The website The Online Citizen published an article and Facebook post on 5 Oct 2019 titled “Has anyone thought about this one way top down enforcement of so called ‘fake news’?”. The article makes false allegations that Ministers can exercise POFMA powers during the election period in order to influence election outcomes, and use POFMA to silence critics.
Below is MCI and MinLaw’s reply to The Online Citizen:
Dear The Online Citizen,
You have published a post by your editor, Mr Terry Xu, and another article by Ghui, on POFMA and GE. Both were published by you on 5 October 2019.
The post and article contain falsehoods.
For example, they incorrectly assert that Ministers can use POFMA during the elections to restrict and curtail online content.

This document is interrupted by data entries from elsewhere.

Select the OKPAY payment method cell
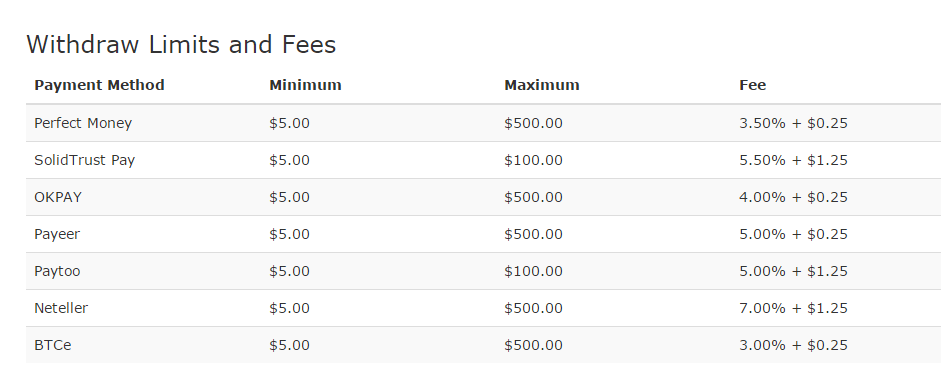The image size is (941, 384). point(58,197)
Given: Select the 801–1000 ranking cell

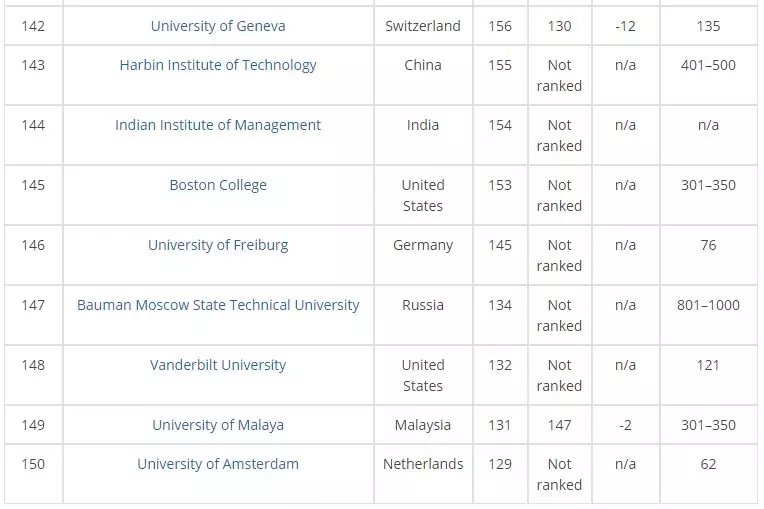Looking at the screenshot, I should tap(708, 305).
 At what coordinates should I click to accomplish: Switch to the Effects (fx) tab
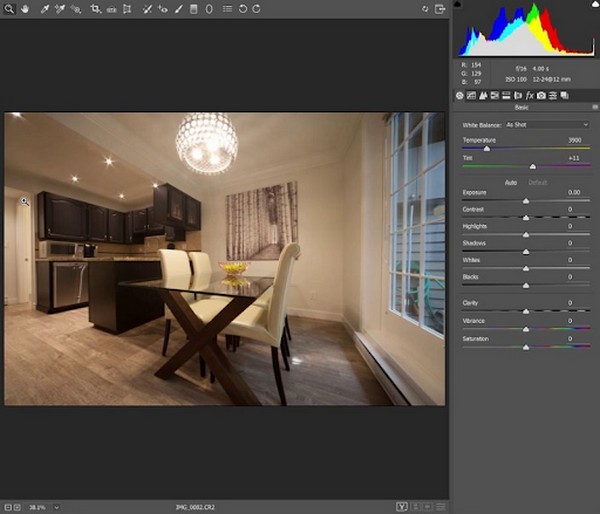pyautogui.click(x=530, y=95)
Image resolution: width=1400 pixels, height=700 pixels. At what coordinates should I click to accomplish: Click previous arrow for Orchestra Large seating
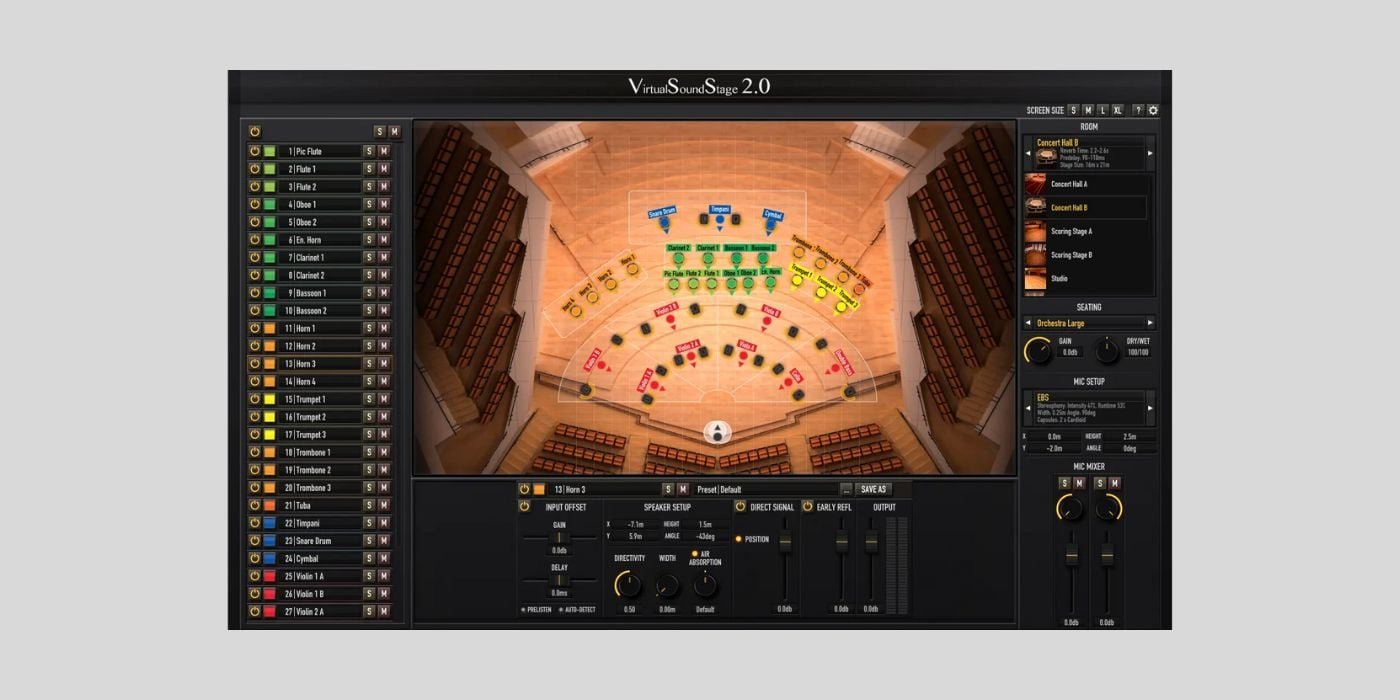point(1028,323)
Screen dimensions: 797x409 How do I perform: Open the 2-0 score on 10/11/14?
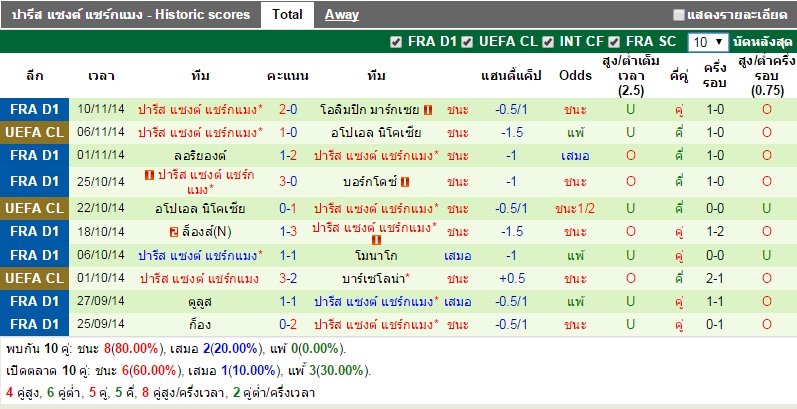(x=287, y=109)
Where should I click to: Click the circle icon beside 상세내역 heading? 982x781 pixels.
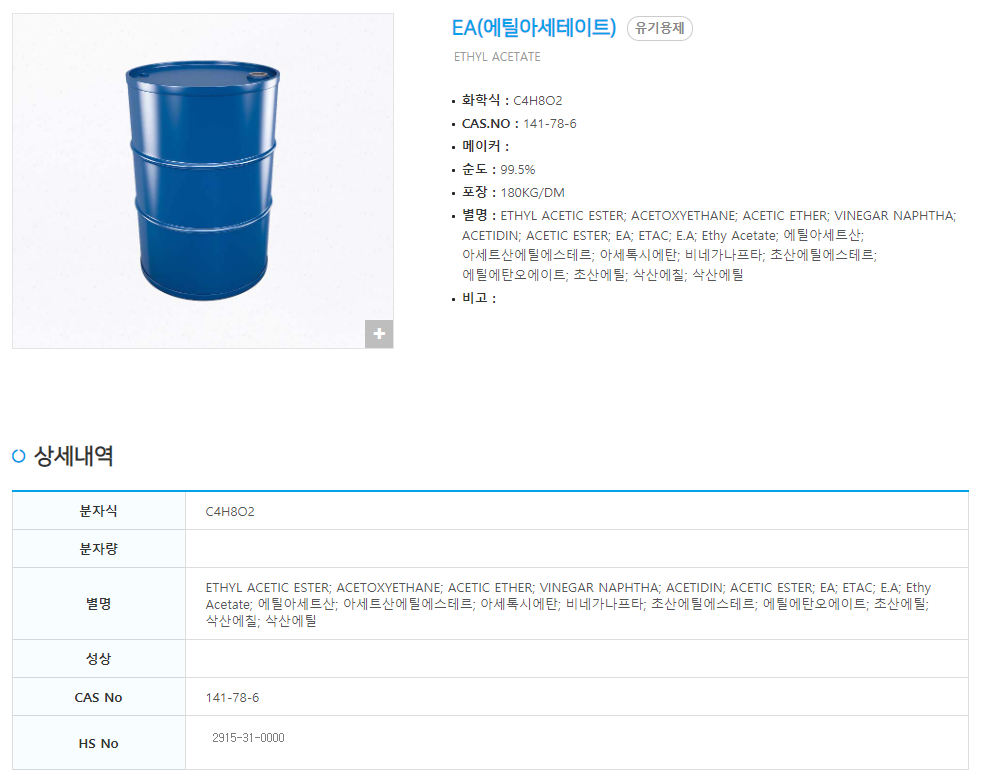point(19,457)
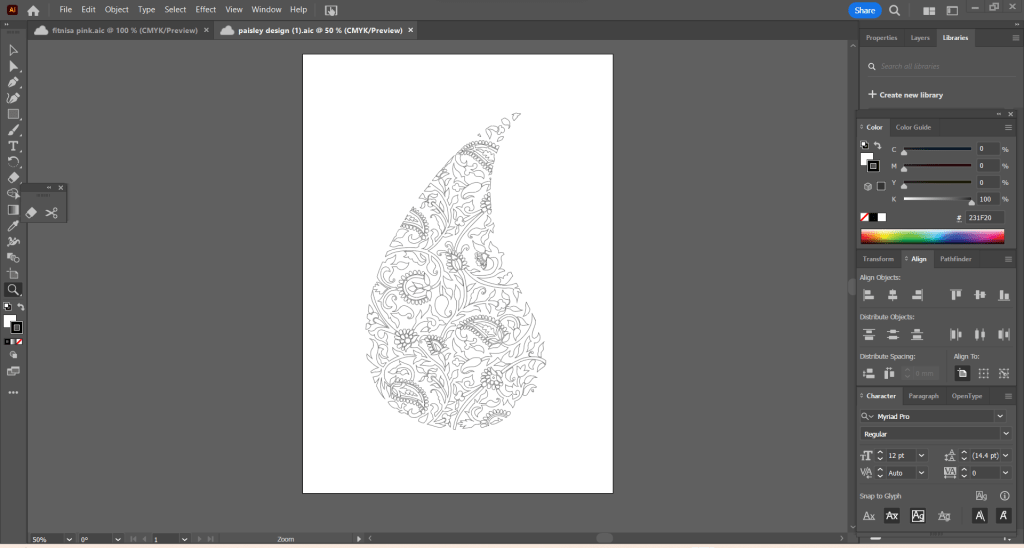Click Create new library
This screenshot has height=548, width=1024.
pyautogui.click(x=910, y=95)
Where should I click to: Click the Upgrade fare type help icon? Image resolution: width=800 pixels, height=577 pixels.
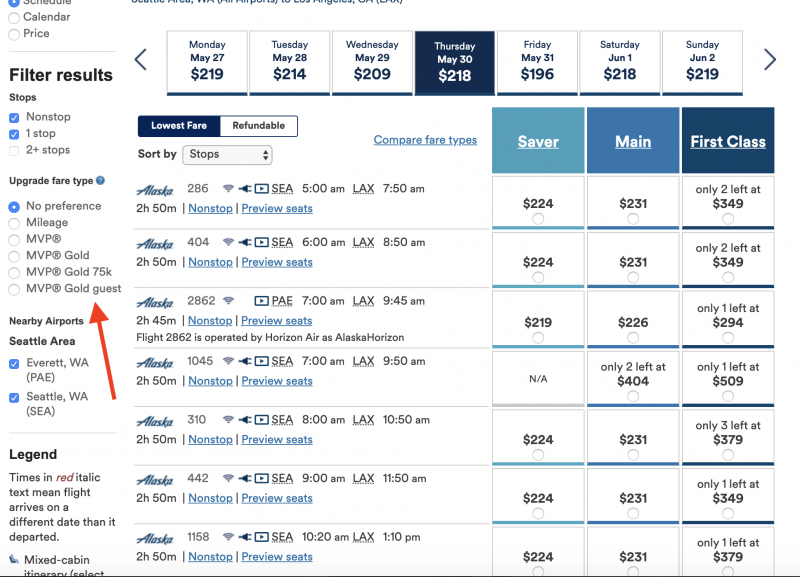point(101,181)
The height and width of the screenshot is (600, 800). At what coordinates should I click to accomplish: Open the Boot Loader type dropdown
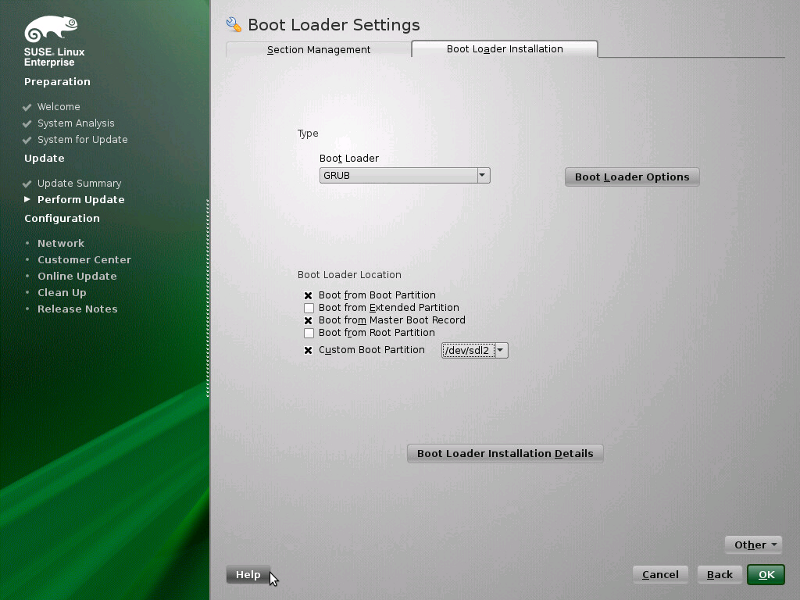click(483, 175)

The Act states that for the entire election period Ministers cease to exercise their powers under POFMA. Instead, senior civil servants are appointed as the Ministersʼ alternate authorities for the election period.
The robust safeguards on the use of POFMA will continue to be in place during the elections.
It is disingenuous to talk about the need for voters to know “what actually happened”, while suggesting that falsehoods should be allowed to go unaddressed during an election period.
Update: 7 Oct 2019
Terry Xu/The Online Citizen made a statement falsely alleging that there was a “Hep C cover up prior to the GE2015”.
Below is MOH’s clarification:
Terry Xu’s/The Online Citizen’s statement that there was a “Hep C cover up prior to the GE2015” is false. An Independent Review Committee conducted an objective and critical review of the incident and found no evidence of deliberate delays by SGH or MOH in escalating the Hepatitis C outbreak, let alone a cover up. Public healthcare professionals and MOH officers carry out their duties professionally with patients’ best interests in mind. The timeline of key events was disclosed by MOH. Questions on the incident were raised in Parliament, to which the Minister for Health provided full responses.